Task directions:
Transcribe every record beneath, precisely as written.

Supplied data:
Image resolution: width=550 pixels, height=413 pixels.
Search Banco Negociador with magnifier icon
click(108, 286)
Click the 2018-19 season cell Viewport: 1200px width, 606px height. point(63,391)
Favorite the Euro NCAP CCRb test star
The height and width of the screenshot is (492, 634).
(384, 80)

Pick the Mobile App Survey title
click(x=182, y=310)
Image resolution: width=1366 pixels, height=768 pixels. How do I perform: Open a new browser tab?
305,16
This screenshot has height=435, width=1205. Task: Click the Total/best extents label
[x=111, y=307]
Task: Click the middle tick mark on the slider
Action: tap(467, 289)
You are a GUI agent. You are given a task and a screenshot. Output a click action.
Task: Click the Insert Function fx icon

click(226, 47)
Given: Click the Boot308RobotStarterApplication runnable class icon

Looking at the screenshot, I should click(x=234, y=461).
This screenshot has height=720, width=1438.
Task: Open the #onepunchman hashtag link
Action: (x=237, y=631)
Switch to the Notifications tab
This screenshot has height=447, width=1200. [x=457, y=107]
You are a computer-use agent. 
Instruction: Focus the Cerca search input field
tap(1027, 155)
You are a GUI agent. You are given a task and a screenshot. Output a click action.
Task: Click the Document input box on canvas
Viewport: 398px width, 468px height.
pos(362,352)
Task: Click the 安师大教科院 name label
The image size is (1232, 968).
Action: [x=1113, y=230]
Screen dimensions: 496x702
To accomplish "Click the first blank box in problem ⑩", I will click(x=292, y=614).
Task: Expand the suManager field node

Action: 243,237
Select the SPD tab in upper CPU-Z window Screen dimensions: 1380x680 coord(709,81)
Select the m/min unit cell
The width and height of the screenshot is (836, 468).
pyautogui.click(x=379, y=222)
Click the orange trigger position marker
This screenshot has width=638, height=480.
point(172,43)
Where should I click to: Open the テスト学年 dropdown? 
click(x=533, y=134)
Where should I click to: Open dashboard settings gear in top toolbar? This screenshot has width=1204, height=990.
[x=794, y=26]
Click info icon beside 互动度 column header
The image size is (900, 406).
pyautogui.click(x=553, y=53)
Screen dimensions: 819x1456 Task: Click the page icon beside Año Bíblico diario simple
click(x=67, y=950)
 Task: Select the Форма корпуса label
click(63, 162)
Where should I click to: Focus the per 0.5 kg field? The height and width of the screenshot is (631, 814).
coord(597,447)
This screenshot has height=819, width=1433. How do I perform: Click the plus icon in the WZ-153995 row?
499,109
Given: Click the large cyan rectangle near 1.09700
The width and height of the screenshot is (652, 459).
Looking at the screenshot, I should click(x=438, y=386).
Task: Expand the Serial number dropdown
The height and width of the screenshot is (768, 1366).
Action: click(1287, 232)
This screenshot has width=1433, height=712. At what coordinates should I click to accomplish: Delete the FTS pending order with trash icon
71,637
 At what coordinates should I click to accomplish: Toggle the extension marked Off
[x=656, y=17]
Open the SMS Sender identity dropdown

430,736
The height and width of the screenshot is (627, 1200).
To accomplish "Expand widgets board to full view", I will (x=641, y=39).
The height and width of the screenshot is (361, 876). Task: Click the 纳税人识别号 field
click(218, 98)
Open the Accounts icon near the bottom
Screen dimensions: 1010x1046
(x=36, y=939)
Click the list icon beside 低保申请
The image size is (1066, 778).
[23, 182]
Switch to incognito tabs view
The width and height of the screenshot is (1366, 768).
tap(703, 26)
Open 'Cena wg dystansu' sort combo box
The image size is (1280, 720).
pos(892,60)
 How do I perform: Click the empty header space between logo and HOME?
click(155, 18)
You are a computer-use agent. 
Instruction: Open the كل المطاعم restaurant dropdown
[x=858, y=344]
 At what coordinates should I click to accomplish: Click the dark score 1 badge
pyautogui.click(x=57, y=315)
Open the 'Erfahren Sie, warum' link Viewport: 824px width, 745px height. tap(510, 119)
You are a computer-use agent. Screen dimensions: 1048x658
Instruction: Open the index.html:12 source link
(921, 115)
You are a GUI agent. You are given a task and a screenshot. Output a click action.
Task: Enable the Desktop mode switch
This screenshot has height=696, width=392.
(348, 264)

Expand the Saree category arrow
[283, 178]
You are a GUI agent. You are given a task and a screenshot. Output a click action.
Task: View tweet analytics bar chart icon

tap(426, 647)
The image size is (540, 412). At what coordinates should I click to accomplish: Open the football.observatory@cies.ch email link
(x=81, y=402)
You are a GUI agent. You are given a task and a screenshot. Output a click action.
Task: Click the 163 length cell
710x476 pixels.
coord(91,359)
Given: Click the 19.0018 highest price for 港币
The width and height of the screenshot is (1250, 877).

Answer space:
Image resolution: width=550 pixels, height=413 pixels.
Search Banco Negociador with magnifier icon
click(108, 286)
Click the 2018-19 season cell Viewport: 1200px width, 606px height. point(63,391)
Favorite the Euro NCAP CCRb test star
The height and width of the screenshot is (492, 634).
(384, 80)

Pick the Mobile App Survey title
click(x=182, y=310)
Image resolution: width=1366 pixels, height=768 pixels. How do I perform: Open a new browser tab?
305,16
This screenshot has height=435, width=1205. Task: Click the Total/best extents label
[x=111, y=307]
Task: Click the middle tick mark on the slider
Action: tap(467, 289)
You are a GUI agent. You are given a task and a screenshot. Output a click action.
Task: Click the Insert Function fx icon

click(226, 47)
Given: Click the Boot308RobotStarterApplication runnable class icon

Looking at the screenshot, I should click(x=234, y=461).
This screenshot has height=720, width=1438.
Task: Open the #onepunchman hashtag link
Action: (x=237, y=631)
Switch to the Notifications tab
This screenshot has height=447, width=1200. [x=457, y=107]
You are a computer-use agent. 
Instruction: Focus the Cerca search input field
tap(1027, 155)
You are a GUI agent. You are given a task and a screenshot. Output a click action.
Task: Click the Document input box on canvas
Viewport: 398px width, 468px height.
pos(362,352)
Task: Click the 安师大教科院 name label
The image size is (1232, 968).
Action: [x=1113, y=230]
Screen dimensions: 496x702
To accomplish "Click the first blank box in problem ⑩", I will click(x=292, y=614).
Task: Expand the suManager field node

Action: 243,237
Select the SPD tab in upper CPU-Z window Screen dimensions: 1380x680 coord(709,81)
Select the m/min unit cell
The width and height of the screenshot is (836, 468).
pyautogui.click(x=379, y=222)
Click the orange trigger position marker
This screenshot has width=638, height=480.
point(172,43)
Where should I click to: Open the テスト学年 dropdown? 
click(x=533, y=134)
Where should I click to: Open dashboard settings gear in top toolbar? This screenshot has width=1204, height=990.
[x=794, y=26]
Click info icon beside 互动度 column header
The image size is (900, 406).
pyautogui.click(x=553, y=53)
Screen dimensions: 819x1456 Task: Click the page icon beside Año Bíblico diario simple
click(x=67, y=950)
 Task: Select the Форма корпуса label
click(63, 162)
Where should I click to: Focus the per 0.5 kg field? The height and width of the screenshot is (631, 814).
coord(597,447)
This screenshot has height=819, width=1433. How do I perform: Click the plus icon in the WZ-153995 row?
499,109
Given: Click the large cyan rectangle near 1.09700
The width and height of the screenshot is (652, 459).
Looking at the screenshot, I should click(x=438, y=386).
Task: Expand the Serial number dropdown
The height and width of the screenshot is (768, 1366).
Action: click(1287, 232)
This screenshot has width=1433, height=712. At what coordinates should I click to accomplish: Delete the FTS pending order with trash icon
71,637
 At what coordinates should I click to accomplish: Toggle the extension marked Off
[x=656, y=17]
Open the SMS Sender identity dropdown

430,736
The height and width of the screenshot is (627, 1200).
To accomplish "Expand widgets board to full view", I will (x=641, y=39).
The height and width of the screenshot is (361, 876). Task: Click the 纳税人识别号 field
click(218, 98)
Open the Accounts icon near the bottom
Screen dimensions: 1010x1046
(x=36, y=939)
Click the list icon beside 低保申请
The image size is (1066, 778).
[23, 182]
Switch to incognito tabs view
The width and height of the screenshot is (1366, 768).
tap(703, 26)
Open 'Cena wg dystansu' sort combo box
The image size is (1280, 720).
pos(892,60)
 How do I perform: Click the empty header space between logo and HOME?
click(155, 18)
You are a computer-use agent. 
Instruction: Open the كل المطاعم restaurant dropdown
[x=858, y=344]
 At what coordinates should I click to accomplish: Click the dark score 1 badge
pyautogui.click(x=57, y=315)
Open the 'Erfahren Sie, warum' link Viewport: 824px width, 745px height. tap(510, 119)
You are a computer-use agent. Screen dimensions: 1048x658
Instruction: Open the index.html:12 source link
(921, 115)
You are a GUI agent. You are given a task and a screenshot. Output a click action.
Task: Enable the Desktop mode switch
This screenshot has height=696, width=392.
(348, 264)

Expand the Saree category arrow
[283, 178]
You are a GUI agent. You are given a task and a screenshot. Output a click action.
Task: View tweet analytics bar chart icon

tap(426, 647)
The image size is (540, 412). At what coordinates should I click to accomplish: Open the football.observatory@cies.ch email link
(x=81, y=402)
You are a GUI agent. You are given a task and a screenshot. Output a click action.
Task: Click the 163 length cell
710x476 pixels.
coord(91,359)
Given: Click the 19.0018 highest price for 港币
The width and height of the screenshot is (1250, 877).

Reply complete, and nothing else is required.